Announcer: Ladies and gentleman, we are ready for our sixth bout of the evening.
Lisa Bodenburg: Everyone experiences pain differently, but no matter what you feel, no matter if you think nobody cares, someone cares for you, and it will get better — because you’re worth it.
Announcer: Ladies and gentleman, fighting out of the blue corner — this is Lisa Bodenburg.
Lisa: I’ve always been a fighter. I decided to go (with) the most combative position that I could take, and so I found this kind of illustrious job of what’s called a crew chief.
Getting out of the Marine Corps so abruptly was a very difficult thing to handle. There was a time where I was struggling so badly that I couldn’t take the pain anymore.
I began to struggle with thoughts of suicide because I was so sad, and so upset, and so lonely. I had written a letter, and I’m right there at the brink of pulling that trigger — and there’s a knock on my door. My neighbor came in and I told her everything that was going on and we just talked and cried and, you know, she stopped me. She saved my life that day.
So during this time, during this struggle, I remember thinking, Well, what can I do with my time? I’m so sad, what can I do? I can go to gym.
I know that there’s a physiological effect: endorphins will be released and they will make me feel better. So I did — I got up, I forced myself to go to the gym. I got into boxing because, originally, I couldn’t run. I got injured in Afghanistan and I had to find something to keep me in shape. I just kind of fell into the sport, and then I fell in love with the sport.

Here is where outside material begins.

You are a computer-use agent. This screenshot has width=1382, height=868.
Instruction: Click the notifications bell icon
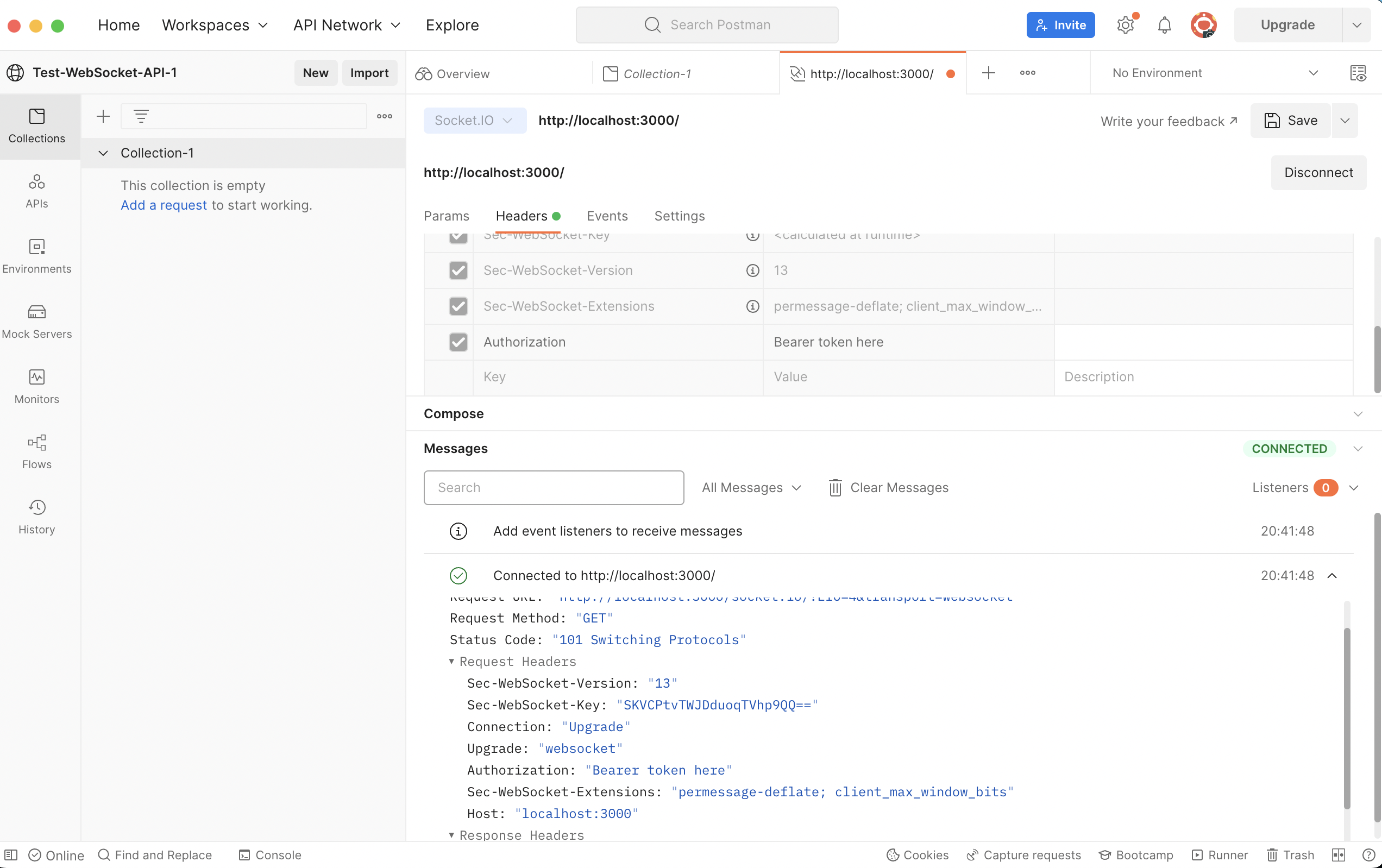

I don’t look at boxing as pain. I look at it as a challenge. I have learned a lot since that dark time in my life. I have taken the steps to grow myself mentally as well as physically. And since then, my faith has grown exponentially. So if there’s anything that I can say it’s: He is real, and He loves you so much. And He’s not going to give up on you, no matter what you’re going through.